Immanuel Kant is one of the greatest Western philosophers of all time. His work has had a profound influence on those thinkers that came after him in many different areas. One of the most important of these spheres is ethics, where he attempted to develop a metaphysic of morals.
In this sense, he did not wish to just determine what the correct and incorrect courses of action were, but to establish a theory that would serve to determine how one should act. He attempted to establish universal laws that would govern people’s behavior through reason. As such, he did not discuss the correct action that would result from a given set of circumstances, but set maxims that it was a duty for everybody to follow at all times.
This was a consequence of his tripartite division of sciences, modeled after the ancient Greeks: Physics, Ethics and Logic. The latter of these arrives at knowledge in a formal way. Furthermore, he defines physics as the material study of nature; ethics, on the other hand, would study freedom through material knowledge as well.

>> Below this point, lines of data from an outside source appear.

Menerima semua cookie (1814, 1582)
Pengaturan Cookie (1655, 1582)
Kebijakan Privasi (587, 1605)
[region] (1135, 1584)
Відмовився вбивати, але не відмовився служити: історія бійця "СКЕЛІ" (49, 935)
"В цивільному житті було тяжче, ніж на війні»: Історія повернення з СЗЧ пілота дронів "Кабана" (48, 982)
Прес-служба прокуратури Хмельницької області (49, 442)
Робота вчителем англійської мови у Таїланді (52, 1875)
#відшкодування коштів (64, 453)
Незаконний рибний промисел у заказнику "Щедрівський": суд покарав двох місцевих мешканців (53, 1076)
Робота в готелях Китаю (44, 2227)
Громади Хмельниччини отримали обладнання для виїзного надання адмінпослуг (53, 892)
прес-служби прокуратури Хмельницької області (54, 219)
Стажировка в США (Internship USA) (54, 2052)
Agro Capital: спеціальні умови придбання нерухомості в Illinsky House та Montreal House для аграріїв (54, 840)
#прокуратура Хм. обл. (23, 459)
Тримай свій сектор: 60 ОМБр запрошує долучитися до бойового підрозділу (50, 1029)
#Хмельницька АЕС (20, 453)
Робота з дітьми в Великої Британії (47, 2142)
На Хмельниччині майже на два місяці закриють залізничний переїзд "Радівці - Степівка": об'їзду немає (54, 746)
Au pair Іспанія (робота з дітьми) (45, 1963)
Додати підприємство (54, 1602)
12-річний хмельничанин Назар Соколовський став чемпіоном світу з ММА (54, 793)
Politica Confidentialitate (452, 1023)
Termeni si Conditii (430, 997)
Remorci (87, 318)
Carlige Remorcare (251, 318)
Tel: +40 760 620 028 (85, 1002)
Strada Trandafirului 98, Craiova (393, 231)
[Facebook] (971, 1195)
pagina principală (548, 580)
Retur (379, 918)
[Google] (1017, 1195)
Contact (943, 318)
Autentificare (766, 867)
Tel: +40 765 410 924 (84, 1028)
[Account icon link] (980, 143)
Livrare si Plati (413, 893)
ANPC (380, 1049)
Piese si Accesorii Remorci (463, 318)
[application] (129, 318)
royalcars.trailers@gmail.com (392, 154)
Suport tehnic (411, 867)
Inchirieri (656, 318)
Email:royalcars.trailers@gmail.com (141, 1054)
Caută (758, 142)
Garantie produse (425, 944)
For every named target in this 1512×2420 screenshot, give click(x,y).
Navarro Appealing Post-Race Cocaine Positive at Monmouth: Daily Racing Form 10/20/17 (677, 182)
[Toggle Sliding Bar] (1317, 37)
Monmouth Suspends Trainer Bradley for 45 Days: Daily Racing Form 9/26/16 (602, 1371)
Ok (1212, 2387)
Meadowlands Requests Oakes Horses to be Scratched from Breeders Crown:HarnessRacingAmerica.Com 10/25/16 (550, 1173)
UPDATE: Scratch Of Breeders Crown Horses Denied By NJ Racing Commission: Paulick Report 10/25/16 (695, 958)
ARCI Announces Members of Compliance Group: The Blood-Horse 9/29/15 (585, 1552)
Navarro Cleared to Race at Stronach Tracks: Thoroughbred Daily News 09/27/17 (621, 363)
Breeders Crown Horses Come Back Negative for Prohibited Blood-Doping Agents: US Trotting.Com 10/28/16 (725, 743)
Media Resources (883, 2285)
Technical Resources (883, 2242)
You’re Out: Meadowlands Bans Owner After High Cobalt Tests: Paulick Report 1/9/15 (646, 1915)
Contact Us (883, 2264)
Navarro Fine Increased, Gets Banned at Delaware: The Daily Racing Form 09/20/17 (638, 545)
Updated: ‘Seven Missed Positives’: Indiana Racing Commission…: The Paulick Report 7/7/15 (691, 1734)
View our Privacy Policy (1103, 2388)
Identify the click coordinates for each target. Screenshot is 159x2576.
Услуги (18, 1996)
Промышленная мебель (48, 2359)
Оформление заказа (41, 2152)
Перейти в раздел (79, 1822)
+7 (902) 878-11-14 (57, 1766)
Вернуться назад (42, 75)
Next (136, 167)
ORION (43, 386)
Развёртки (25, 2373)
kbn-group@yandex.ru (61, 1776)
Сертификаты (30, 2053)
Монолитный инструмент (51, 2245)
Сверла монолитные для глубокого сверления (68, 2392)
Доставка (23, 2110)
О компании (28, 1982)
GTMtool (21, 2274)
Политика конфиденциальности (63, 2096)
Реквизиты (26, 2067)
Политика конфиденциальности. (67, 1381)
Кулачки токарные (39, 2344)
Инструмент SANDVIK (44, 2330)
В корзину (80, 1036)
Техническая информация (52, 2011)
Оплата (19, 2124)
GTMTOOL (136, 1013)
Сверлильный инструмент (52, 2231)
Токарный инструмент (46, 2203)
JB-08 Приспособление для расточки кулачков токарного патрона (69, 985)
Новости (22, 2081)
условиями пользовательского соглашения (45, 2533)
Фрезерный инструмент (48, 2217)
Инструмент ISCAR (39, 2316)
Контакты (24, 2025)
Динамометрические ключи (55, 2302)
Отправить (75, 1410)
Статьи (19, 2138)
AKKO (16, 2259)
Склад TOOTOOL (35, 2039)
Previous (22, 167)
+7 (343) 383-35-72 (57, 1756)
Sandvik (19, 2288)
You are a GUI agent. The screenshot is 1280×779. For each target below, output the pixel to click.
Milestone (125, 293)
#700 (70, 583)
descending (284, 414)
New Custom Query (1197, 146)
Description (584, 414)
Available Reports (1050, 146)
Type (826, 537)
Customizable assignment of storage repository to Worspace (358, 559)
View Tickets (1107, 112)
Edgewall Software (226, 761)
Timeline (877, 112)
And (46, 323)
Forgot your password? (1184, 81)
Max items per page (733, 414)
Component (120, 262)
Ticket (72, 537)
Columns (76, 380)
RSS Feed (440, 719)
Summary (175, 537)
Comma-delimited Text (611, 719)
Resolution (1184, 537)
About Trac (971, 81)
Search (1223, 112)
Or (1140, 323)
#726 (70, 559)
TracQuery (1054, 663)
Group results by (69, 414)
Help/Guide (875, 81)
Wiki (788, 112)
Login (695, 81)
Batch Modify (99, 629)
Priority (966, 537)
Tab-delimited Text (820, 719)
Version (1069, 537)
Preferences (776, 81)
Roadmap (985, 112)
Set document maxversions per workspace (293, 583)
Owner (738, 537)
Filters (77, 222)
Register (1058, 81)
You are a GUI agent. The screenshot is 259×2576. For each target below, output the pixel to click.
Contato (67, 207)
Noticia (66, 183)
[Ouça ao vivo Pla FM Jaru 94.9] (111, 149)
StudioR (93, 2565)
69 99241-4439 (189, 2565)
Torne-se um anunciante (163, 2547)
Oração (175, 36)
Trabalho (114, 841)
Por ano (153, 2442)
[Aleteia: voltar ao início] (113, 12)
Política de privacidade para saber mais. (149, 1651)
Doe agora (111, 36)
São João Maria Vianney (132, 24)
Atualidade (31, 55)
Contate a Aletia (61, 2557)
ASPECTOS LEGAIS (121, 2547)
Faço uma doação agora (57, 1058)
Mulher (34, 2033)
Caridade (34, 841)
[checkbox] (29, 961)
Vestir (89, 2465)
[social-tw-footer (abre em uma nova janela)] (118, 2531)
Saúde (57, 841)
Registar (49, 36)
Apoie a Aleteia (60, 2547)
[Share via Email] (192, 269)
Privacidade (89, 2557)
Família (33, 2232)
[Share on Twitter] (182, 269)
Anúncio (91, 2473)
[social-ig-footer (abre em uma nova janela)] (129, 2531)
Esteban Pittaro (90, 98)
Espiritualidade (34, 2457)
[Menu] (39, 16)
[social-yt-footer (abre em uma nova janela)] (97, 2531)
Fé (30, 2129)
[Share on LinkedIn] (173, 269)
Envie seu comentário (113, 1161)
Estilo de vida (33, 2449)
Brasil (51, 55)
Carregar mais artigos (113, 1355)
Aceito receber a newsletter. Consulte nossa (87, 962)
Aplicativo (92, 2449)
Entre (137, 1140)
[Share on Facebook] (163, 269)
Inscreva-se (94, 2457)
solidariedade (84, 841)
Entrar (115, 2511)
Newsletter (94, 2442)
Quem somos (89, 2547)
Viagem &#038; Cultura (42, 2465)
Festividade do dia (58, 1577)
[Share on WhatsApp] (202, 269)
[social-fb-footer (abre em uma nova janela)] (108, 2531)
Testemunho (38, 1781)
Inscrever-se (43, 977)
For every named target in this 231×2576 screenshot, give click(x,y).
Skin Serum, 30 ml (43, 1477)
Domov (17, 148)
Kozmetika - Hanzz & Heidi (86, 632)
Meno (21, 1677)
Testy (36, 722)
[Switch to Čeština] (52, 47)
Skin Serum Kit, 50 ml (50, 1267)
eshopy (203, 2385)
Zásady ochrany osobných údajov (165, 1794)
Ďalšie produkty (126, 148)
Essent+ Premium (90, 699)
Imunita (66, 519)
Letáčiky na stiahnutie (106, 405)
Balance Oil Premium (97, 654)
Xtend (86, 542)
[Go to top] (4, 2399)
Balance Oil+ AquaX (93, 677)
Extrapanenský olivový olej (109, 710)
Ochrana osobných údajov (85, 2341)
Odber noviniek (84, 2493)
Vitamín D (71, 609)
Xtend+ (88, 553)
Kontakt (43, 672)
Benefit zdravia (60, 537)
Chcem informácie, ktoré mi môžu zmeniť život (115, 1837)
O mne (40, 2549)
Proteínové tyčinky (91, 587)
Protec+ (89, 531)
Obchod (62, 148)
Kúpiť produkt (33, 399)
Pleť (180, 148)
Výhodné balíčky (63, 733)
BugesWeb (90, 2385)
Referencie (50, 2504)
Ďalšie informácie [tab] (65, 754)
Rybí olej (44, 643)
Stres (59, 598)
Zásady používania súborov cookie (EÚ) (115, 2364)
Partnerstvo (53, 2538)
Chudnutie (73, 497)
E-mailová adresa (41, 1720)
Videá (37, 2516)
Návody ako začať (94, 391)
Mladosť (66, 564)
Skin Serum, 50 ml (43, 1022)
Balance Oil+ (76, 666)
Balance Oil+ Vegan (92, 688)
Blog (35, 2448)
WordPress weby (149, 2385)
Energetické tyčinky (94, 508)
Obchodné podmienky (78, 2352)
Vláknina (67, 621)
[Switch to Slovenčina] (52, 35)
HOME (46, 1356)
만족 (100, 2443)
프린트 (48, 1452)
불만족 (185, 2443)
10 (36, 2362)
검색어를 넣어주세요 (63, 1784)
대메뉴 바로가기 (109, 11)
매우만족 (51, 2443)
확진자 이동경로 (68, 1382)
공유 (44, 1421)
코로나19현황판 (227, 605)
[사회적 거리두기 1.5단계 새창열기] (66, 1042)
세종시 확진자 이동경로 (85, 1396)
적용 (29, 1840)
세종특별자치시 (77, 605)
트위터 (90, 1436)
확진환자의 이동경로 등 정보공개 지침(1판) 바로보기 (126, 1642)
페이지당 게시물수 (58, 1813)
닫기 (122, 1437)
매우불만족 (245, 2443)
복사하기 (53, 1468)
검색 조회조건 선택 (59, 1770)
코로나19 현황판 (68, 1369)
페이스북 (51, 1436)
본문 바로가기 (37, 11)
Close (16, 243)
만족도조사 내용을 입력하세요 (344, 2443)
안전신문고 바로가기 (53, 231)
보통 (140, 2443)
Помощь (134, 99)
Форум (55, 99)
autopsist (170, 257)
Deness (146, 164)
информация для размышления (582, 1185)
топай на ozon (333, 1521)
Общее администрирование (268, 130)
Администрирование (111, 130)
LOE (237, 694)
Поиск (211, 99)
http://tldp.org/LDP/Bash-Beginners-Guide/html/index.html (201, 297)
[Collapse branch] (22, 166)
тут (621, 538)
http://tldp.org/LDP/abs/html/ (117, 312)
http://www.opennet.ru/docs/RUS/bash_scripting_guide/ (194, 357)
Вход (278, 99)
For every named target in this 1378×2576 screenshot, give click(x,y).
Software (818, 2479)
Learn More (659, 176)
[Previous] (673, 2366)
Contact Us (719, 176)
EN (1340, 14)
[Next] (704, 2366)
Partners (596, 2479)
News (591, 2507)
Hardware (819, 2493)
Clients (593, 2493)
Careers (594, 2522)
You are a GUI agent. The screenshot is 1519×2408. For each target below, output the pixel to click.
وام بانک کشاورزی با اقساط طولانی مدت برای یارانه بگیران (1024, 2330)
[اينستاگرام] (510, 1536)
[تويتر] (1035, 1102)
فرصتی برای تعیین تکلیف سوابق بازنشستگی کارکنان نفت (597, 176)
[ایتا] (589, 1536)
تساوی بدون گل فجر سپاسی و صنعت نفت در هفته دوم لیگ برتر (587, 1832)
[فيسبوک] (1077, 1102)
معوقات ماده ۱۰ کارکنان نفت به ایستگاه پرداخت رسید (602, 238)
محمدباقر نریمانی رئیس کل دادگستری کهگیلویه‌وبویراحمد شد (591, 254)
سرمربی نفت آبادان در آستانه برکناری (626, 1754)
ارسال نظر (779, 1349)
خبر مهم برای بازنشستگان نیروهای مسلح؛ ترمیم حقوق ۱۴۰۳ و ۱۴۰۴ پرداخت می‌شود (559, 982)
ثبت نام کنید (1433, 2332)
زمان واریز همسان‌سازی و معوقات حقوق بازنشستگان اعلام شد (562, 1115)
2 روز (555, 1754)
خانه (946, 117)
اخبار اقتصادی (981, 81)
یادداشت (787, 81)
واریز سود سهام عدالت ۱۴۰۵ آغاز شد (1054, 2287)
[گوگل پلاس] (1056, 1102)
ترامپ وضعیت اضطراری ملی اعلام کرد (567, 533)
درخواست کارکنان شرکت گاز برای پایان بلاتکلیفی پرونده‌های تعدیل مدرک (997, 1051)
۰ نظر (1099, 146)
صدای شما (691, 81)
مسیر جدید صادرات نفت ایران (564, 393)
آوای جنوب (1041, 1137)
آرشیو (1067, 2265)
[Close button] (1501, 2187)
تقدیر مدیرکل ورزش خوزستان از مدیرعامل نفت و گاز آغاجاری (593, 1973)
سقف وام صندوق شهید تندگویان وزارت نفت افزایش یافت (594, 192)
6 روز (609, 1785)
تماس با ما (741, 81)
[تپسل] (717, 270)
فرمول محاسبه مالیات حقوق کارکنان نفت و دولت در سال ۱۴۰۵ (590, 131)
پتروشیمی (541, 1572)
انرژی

In a further subdivision, both of these would have a twofold distinction as well, separating between the use of experience and the use of a priori principles in order to study precise objects of understanding. This latter would be metaphysics, which may be of morals or of nature. He found the important aspect here to be the human will. “For the metaphysic of morals has to examine the idea and the principles of a possible pure will, and not the acts and conditions of human volition generally, which for the most part are drawn from psychology” (Kant). In this sense, he believed that the individual pure will would be the universal way to determine whether one was behaving correctly or not.